Items listed in a dataset

* * * * * * *

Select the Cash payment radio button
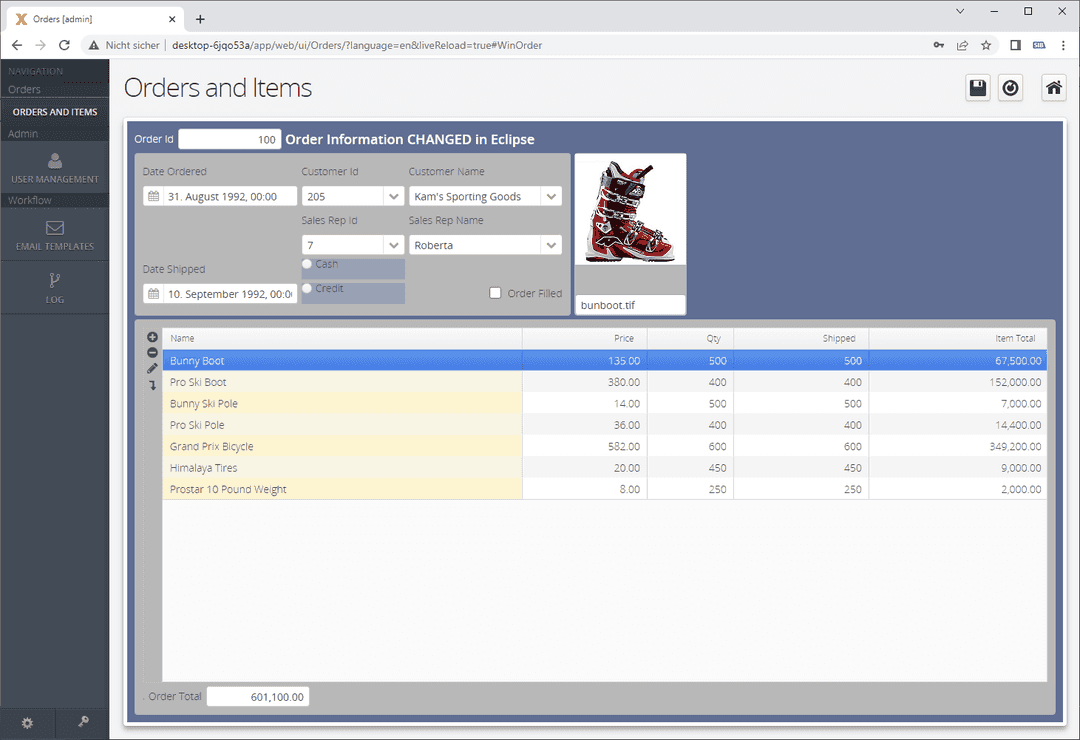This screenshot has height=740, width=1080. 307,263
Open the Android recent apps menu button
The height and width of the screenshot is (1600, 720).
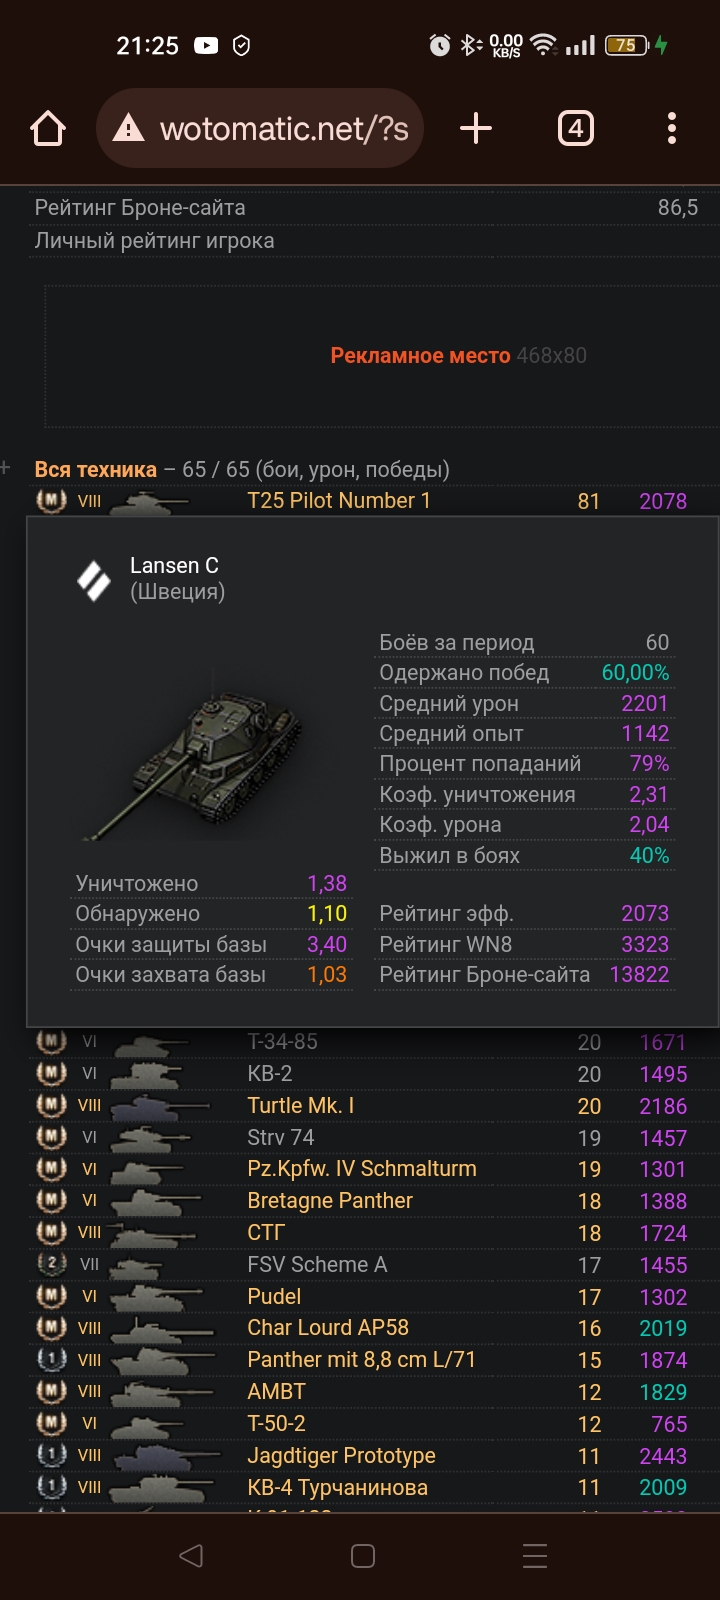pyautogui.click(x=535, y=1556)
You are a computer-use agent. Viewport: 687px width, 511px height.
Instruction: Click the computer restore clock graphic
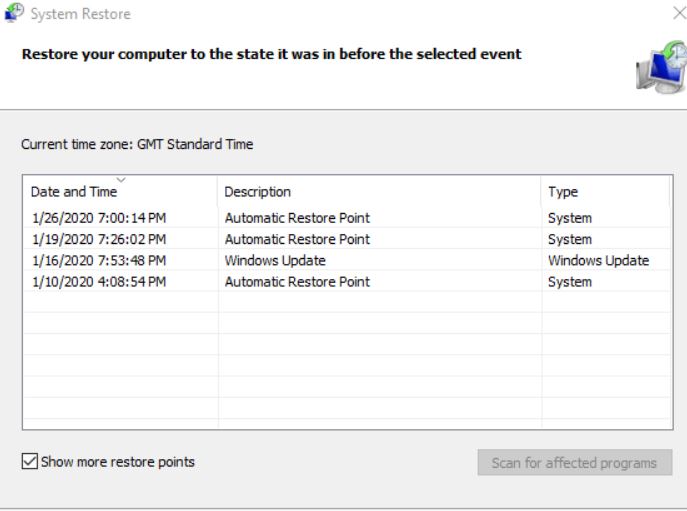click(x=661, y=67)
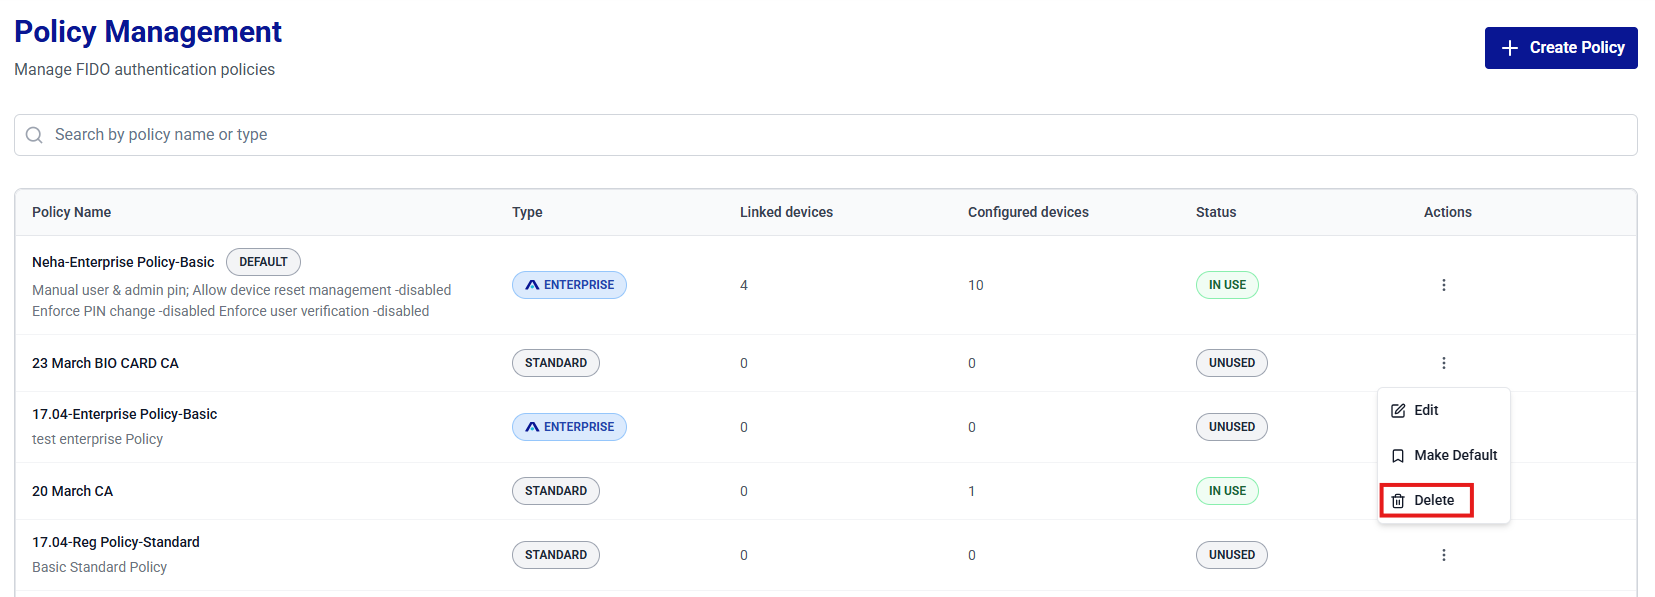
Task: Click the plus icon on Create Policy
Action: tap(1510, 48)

* * * * * * *

_The task_:
Please retype the lines from the one containing "Open the Android recent apps menu button" through the last line of the records above, exactly as written, and leave out any pictures.

_Result_:
Open the Android recent apps menu button
The height and width of the screenshot is (1600, 720).
pyautogui.click(x=535, y=1556)
You are a computer-use agent. Viewport: 687px width, 511px height.
Instruction: Click the computer restore clock graphic
click(x=661, y=67)
Task: Click the plus icon on Create Policy
Action: tap(1510, 48)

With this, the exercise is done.